If I manage to do it, would you prefer I submit the package to FlatHub as an unofficial distribution (“unverified”), or an official one (“verified”) under your reverse-DNS URI, like `sh.atuin.atuin-desktop`), notifying the users that the package is distributed and endorsed by its developers.
I am willing to maintain the package for the foreseeable future if you do not want to take over (when submitted, I can give you access to the repository to manage the package, updates can be fully automated (with/without manual merge approval on each update)).
Happy to make it an official build, if you’re still good to maintain that? Would definitely appreciate access to the repo in that case.
How difficult is the sandbox? We’re likely to be doing a whole bunch more shell + terminal in the future, and I’d rather not ship something that keeps breaking with every update. I’m sure it can be worked around or disabled?
Fully understand the concerns. If this proves to be unreliable, I would definitely not suggest marking it as official.
It remains to be seen how it would work. From what I have seen, there are two main approaches to spawning a host shell. One is using host-spawn described above. Every terminal block invocation will spawn a new host shell using host-spawn, and re-running the same terminal block will just keep the previously spawned shell. This already works in the current build when run manually as a part of the command to be run. We would need support in the upstream for when in the Flatpak sandbox, run host-spawnfor each first invocation of a terminal block. By terminal block, I mean terminal, script, etc. blocks.
The second is manually handling terminal process group, PIDs etc. E.g., KDE terminal app Konsole upstream code does this: detects being run inside a sandbox, and handles the shell invocation differently. Basically opening a {t,p}ty on host, redirecting it to the sandbox, and maintaining the connection. Another terminal app. Similar to what Atuin Desktop is already doing with Ptystructs, but with one more layer of indirection.

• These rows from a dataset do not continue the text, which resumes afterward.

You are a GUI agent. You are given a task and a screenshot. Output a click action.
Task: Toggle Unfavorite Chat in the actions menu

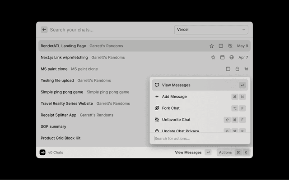(x=200, y=120)
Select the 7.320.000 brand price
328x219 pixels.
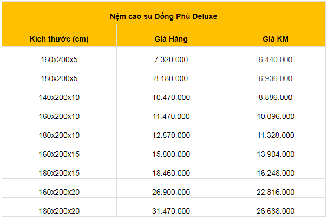coord(171,59)

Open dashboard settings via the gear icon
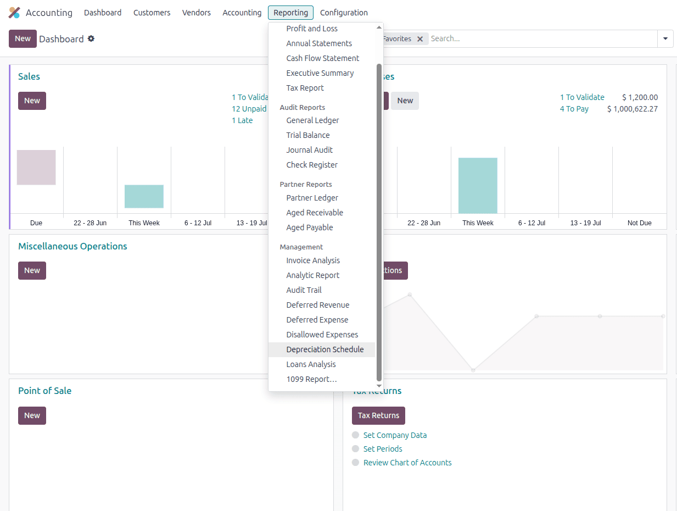point(91,39)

Upon some very basic experimentation, it seems that host-spawn would be sufficient for Atuin Desktop use cases, but maybe I am wrong. Completely disabling the sandbox is not really an option in Flatpak (notably, to directly run commands on host as if unsandboxed; allowing access to anything should not be a problem). Hence, the sandbox escape paths above.
Script blocks are basically a “execute every line as a separate host-spawn <command>“, which seamlessly handles passing input and output from the sandbox and back. Env var propagation works with host-spawn nicely, too. Getting an output of a script block, etc. Other blocks should hopefully also work somewhat seamlessly.
I am looking at the code now. Hard to tell what will happen. `host-spawn` can allocate its own pty, or can work without allocating a new pty. That might be worth trying out. If the --no-pty version works, it will be actually much easier to implement, I think. Even the base vesion with pty however already works. It only needs handling for properly initializing the shell for the first time, and not trying to initialize the shell in subsequent re-runs which should not spawn a new shell.
Hmm, quick test shows the no-pty version not doing what I wanted. There might be some interference with the current build handling of pty. As of now, there should be two separate ptys when using the pty version of `host-spawn`. You manage the pty for the sandbox shell where host-spawn will run, and host-spawn will allocate a new pty for the host shell. Ideally, the pty you manage would already be the host’s. Not sure how viable that is. Alternatively, there will just be two levels of indirection, with the data being sent back and forth. (Very non-authorative guesses. I have not studied this topic enough to understand what is actually happening.)
Hey, sorry for the delay. The last two weeks have been absolutely hectic for me. But a new academic paper is successfully submitted, and I can finally have a look to see how many changes to the source code would be necessary for seamless integration of Atuin Desktop with the Flatpak sandbox.